SELECTED TEXT:
▬▬▬▬▬▬▬▬▬▬
FIG. 8 illustrates an example of a customer number included in an identifier according to an example embodiment.

Referring to FIG. 8, a customer number is defined by a combination of an installation classification number and a customer classification number and used to indicate a classification state of an electrical installation.

Herein, electrical installations may be classified through major classification, medium classification, and minor classification. For example, the major classification is to classify electrical installations into categories, for example, (A) for private use, (b) for general use, and (c) for commercial use. For example, the medium classification is to classify electrical installations for private use into categories, for example, (A) with an extra-high voltage 22.9 kV, (B) 154 kV, (C) 346 kB, (D) 765 kV, and (E) 380 V or less. For example, the minor classification is to classify electrical installations with an extra-high voltage for private use into categories, for example, for use as a high-voltage installation.

In addition, electrical installations for use as a high-voltage installation may be classified into categories, for example, code 1 which is for use of primary and secondary industries including agriculture, fishery, metal, machine, construction, food, electricity, electronics, and the like; code 2 which is for use of tertiary industries including department stores, shopping centers, markets, hotels, large accommodations, and the like; code 3 for use at high-rise buildings, apartment buildings, complex buildings, and the like and for broadcasting communications, insurance business, storage, warehousing, and the like; and code 4 for use at public institutions, educational institutions, outdoor stages, theaters, concert halls, hospitals, universities or colleges, military bases, sports facilities, and the like.

The customer number may be about an owner of an electrical installation and be a 10-digit number of which front four digits indicate a year of its installation and rear six digits indicate a safety management sequence number. By using an existing customer number as the customer number, it is possible to facilitate data processing through interworking between new and old systems.

FIG. 9 illustrates an example of a space classifying method and an example of a classified space name included in an identifier according to an example embodiment.
▬▬▬▬▬▬▬▬▬▬
DATA TO EXAMINE:

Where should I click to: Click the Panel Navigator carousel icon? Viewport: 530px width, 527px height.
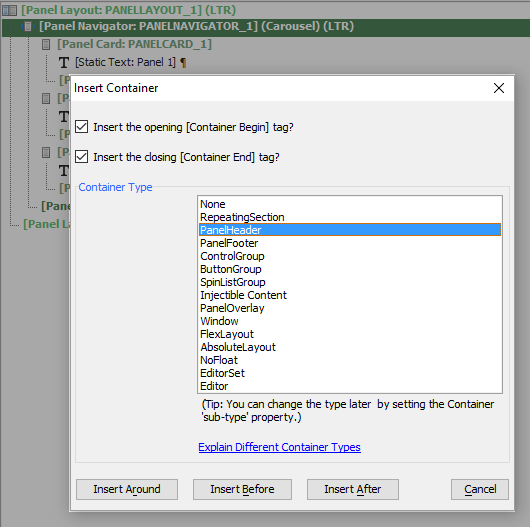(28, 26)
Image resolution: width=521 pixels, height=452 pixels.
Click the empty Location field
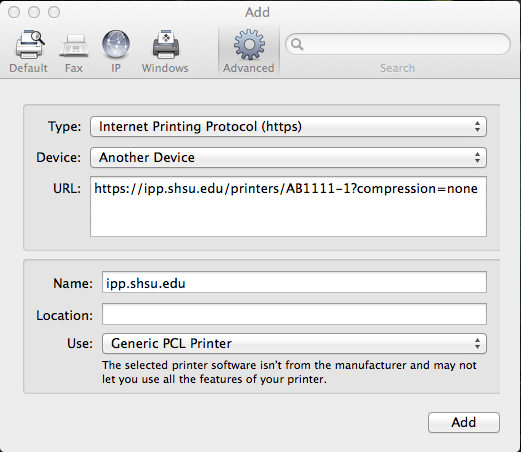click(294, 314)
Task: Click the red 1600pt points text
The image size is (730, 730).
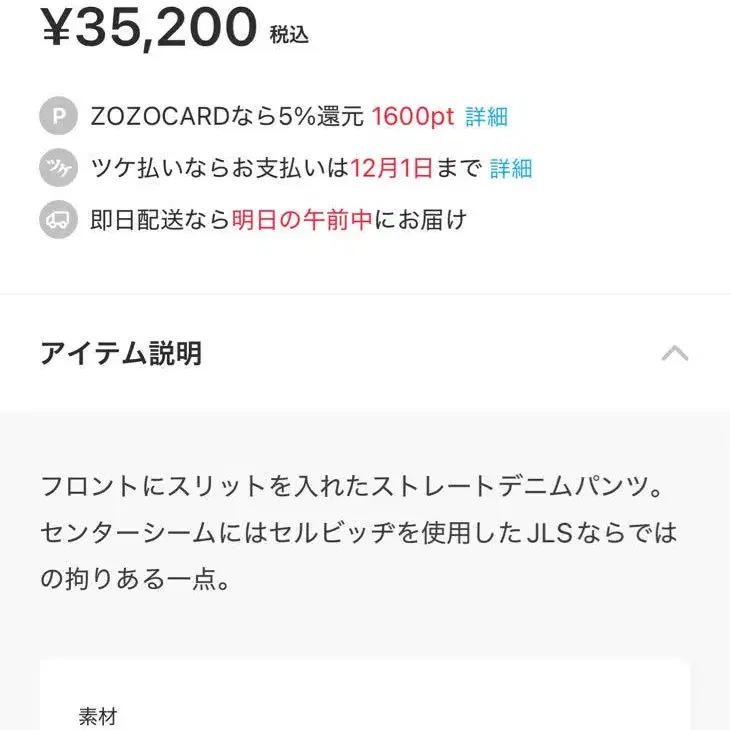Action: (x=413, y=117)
▬▬▬▬▬▬▬▬▬▬
EXERCISE:
From the passage on electrical installation customer numbers, write out the text from "The customer number may" up to and including "and old systems.".

TASK RESPONSE:
The customer number may be about an owner of an electrical installation and be a 10-digit number of which front four digits indicate a year of its installation and rear six digits indicate a safety management sequence number. By using an existing customer number as the customer number, it is possible to facilitate data processing through interworking between new and old systems.